(SUPPLIED MATERIAL Opens)

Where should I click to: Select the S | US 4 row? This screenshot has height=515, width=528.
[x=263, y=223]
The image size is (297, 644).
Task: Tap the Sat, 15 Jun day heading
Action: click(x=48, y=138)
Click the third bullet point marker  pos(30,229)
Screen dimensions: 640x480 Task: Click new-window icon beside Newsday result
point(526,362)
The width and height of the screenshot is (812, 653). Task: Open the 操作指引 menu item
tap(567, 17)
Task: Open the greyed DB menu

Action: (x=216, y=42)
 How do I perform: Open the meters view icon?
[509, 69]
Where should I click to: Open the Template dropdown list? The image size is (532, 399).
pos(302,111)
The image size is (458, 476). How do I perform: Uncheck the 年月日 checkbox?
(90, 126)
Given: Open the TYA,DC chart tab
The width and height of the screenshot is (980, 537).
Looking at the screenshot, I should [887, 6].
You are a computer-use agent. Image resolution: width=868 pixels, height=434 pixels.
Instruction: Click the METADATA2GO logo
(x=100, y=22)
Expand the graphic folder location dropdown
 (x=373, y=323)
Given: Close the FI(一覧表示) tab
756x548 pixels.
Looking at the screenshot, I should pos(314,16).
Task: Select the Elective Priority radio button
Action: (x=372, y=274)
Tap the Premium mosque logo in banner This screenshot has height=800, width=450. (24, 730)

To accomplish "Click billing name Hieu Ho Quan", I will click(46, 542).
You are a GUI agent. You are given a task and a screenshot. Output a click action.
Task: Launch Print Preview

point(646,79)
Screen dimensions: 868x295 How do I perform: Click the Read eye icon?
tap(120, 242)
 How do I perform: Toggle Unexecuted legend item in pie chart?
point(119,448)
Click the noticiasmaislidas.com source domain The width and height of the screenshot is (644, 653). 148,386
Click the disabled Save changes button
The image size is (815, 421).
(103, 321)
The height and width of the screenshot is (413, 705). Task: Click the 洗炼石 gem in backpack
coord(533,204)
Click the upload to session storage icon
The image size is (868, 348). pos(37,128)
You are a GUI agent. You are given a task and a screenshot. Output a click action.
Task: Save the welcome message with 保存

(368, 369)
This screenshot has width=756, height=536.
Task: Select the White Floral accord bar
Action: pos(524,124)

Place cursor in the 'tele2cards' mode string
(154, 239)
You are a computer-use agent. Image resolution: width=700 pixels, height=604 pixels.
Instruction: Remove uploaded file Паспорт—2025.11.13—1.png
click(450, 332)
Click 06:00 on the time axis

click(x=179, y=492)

(SUPPLIED MATERIAL Closes)

EXERCISE REQUIREMENTS —
Read through the records above and copy the lines that contain "resolution".

SOLUTION FOR THIS PROBLEM —
You are a computer-use agent. Image resolution: width=868 pixels, height=434 pixels.
You are a computer-use agent. Image resolution: width=700 pixels, height=604 pixels.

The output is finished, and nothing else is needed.